Whitewater, once Byzantine and elusive, suddenly seems simple. At worst, Bill Clinton accepted bribes as governor of Arkansas. At best, he hung around with crooks.
A jury in Little Rock, Ark., decided Tuesday that James and Susan McDougal - the Clintons’ business partners in the Whitewater Development Corp. - had conspired to bilk the federal government out of hundreds of thousands of dollars.
Furthermore, the couple did so in a way that helped bail out a young, cash-strapped Bill Clinton. They invested money in the Whitewater project and agreed to let him keep a 50 percent share of the profits while they absorbed the losses. In exchange, they received access to federal money. The ex-Mrs. McDougal, for instance, received a $300,000 small business investment company loan intended for low-income minority businesses.

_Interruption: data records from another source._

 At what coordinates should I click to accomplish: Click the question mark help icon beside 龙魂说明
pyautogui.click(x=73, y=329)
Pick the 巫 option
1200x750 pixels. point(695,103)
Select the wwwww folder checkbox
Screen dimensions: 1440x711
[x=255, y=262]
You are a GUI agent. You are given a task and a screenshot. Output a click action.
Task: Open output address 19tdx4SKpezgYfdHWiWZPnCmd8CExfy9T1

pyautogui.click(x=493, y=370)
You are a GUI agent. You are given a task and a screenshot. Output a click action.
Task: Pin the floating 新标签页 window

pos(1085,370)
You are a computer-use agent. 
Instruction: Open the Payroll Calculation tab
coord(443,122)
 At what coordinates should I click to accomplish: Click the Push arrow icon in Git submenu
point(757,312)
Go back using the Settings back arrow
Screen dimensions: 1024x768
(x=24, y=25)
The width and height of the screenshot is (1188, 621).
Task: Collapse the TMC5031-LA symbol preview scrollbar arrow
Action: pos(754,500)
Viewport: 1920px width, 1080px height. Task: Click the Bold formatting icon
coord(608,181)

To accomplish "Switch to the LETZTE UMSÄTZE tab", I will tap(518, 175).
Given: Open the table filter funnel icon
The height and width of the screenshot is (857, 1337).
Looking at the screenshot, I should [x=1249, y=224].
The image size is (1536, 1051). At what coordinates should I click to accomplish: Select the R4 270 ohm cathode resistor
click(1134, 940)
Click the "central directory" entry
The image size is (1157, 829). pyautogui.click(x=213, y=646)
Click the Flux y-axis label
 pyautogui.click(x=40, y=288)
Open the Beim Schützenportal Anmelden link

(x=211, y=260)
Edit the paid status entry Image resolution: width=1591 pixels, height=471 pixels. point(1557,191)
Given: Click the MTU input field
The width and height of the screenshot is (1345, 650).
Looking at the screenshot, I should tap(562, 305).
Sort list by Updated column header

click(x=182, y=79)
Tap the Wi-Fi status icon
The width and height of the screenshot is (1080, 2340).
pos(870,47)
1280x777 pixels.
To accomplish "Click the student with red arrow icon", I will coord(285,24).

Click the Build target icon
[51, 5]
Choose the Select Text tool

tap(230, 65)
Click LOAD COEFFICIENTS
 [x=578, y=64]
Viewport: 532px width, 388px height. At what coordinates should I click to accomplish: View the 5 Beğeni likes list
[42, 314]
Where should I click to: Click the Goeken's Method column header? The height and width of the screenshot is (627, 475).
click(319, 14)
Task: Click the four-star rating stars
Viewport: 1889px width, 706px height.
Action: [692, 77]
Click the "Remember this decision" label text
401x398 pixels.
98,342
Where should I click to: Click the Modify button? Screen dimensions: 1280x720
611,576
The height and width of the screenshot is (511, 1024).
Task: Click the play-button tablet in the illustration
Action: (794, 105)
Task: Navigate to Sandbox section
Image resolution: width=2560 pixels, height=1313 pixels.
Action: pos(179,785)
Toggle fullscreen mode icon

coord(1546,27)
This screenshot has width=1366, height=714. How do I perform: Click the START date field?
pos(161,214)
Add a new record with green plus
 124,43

Jurors said they didn’t reach any conclusions about the president, but they really did: They rejected Clinton’s testimony on behalf of Susan McDougal. That means they believed David Hale, a former judge who said Clinton had forced him to make the illegal $300,000 loan to Susan McDougal.
The verdict stunned the White House, which had hoped for acquittals which would help shut down inquiries into Whitewater, the White House travel office and other Clinton-era controversies. The president’s spin team even had described the trial as a battle between an admitted liar and convict, Hale, and the president of the United States.
But the administration’s strategy collapsed when the jury sided with the jailbird - and prepared the way for a new series of spicy accusations.
The web of scandals known as Whitewater divides into three pieces.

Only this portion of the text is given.